EXERCISE INPUTS
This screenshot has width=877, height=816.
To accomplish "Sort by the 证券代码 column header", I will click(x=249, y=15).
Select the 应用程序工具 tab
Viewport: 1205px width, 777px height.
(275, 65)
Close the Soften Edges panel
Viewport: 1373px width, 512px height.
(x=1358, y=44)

AIM OF THE TASK
Find every line above that contains the word "height", with case counting, and copy each such line.

CORRECT RESULT
This screenshot has width=877, height=816.
Viewport: 1205px width, 777px height.
Viewport: 1373px width, 512px height.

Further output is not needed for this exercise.